Cargill settles dispute with fired Muslim workers in Colorado, with $1.5 million payment
Fired Colo. meatpackers say they were denied prayer breaks, will share a $1.5M payout.
The agency said it found reasonable cause to believe the employees were harassed, denied their requests for prayer breaks, and fired from their employment at Cargill's Fort Morgan, Colo., beef processing plant in 2015.
While Cargill said it does not accept the EEOC's findings, it decided to settle out of court to avoid a protracted legal proceeding.
Cargill has reaffirmed its commitment to continue to allow Muslim workers to take short breaks to perform their prayers. Cargill's religious accommodation policy takes into account key business requirements, such as employee and food safety and production-line needs.
"Providing our employees with religious accommodation is an important part of engaging and supporting our employees, and our policy has remained consistent for more than 10 years," Brian Sikes, president of Cargill Meat Solutions, said in a statement.
Qusair Mohamedbhai, a Denver attorney who represented the workers, said he is gratified by the settlement. "We appreciate the collaborative efforts of Cargill and Cargill's commitment to continue to communicate its long-standing prayer accommodation practices," Mohamedbhai said in a statement issued by the Council on Islamic-American Relations.
Minnetonka-based Cargill fired the workers in December 2015. The employees didn't show up for work for three consecutive days, saying Cargill wasn't allowing some Muslims to take prayer breaks. Cargill, which said it has long accommodated prayer breaks, cited job abandonment for the mass termination.
Cargill, the largest private company in the United States, slaughters cattle and makes boxed beef products at Fort Morgan.
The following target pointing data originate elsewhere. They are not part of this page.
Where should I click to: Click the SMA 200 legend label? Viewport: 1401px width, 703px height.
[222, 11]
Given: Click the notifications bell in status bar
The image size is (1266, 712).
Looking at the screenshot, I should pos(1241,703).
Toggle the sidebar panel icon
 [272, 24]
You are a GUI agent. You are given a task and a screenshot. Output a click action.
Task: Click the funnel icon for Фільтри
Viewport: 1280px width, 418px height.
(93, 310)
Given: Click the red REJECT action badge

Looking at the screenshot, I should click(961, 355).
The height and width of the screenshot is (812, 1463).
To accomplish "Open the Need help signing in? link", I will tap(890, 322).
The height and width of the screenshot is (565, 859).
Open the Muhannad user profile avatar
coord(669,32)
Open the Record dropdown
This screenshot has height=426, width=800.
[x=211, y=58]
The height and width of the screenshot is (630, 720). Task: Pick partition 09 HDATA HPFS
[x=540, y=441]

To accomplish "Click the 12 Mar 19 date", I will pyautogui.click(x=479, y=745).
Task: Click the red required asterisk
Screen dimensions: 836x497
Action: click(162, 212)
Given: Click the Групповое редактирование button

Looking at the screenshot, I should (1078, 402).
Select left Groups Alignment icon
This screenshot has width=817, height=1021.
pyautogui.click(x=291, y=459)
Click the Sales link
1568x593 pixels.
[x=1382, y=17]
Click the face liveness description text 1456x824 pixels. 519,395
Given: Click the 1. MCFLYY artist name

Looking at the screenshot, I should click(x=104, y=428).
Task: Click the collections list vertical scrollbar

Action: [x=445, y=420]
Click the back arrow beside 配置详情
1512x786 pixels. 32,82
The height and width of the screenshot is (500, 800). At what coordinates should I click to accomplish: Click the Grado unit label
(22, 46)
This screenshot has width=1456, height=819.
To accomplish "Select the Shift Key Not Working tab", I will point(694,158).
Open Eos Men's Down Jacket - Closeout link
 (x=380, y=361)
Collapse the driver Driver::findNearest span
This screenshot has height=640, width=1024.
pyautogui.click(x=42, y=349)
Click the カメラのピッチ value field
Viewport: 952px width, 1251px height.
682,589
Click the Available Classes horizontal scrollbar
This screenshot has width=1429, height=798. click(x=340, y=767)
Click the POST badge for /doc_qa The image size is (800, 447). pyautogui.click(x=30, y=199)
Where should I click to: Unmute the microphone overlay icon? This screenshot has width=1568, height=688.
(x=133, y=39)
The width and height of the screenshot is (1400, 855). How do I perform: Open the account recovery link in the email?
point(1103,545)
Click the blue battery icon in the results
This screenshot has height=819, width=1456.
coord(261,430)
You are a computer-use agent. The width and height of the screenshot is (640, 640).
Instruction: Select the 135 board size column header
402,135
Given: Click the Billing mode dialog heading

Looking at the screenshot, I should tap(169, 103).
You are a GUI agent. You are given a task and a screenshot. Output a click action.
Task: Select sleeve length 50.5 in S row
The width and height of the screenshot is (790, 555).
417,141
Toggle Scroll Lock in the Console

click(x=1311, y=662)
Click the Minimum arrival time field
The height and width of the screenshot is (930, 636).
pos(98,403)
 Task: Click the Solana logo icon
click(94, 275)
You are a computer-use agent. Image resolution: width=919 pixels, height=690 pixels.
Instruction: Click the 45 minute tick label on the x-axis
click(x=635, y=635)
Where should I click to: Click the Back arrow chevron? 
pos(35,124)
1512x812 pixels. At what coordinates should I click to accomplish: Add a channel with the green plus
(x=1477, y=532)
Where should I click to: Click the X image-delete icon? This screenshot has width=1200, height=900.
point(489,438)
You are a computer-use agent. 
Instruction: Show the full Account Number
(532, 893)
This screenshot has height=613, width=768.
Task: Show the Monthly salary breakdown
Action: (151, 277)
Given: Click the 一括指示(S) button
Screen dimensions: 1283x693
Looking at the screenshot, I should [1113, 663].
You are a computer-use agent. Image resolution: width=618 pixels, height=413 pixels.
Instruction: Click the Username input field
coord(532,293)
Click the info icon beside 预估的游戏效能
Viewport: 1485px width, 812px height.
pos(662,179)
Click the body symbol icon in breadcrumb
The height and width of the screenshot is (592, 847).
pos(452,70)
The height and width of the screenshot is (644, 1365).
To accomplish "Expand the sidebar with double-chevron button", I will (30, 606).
The state of Colorado ultimately sided with the employees, finding that the workers were "not at fault" for the changes that precipitated the dispute and granting them unemployment benefits, and the EEOC in 2017 found reasonable cause that Cargill managers had violated the Civil Rights Act. Only a small fraction of discrimination claims get the commission's backing, and the decision set up the possibility of a federal discrimination lawsuit.
The Council on Islamic-American Relations said then that Cargill supervisors had been blocking the doors to the room that Muslim employees used to pray and that the Somali-American Muslim workers were sometimes "interrogated" after their bathroom breaks to make sure they didn't pray while out.
Cargill called those accusations "false" and "inflammatory."
The settlement amounts to just more than $10,000 per worker, minus legal fees.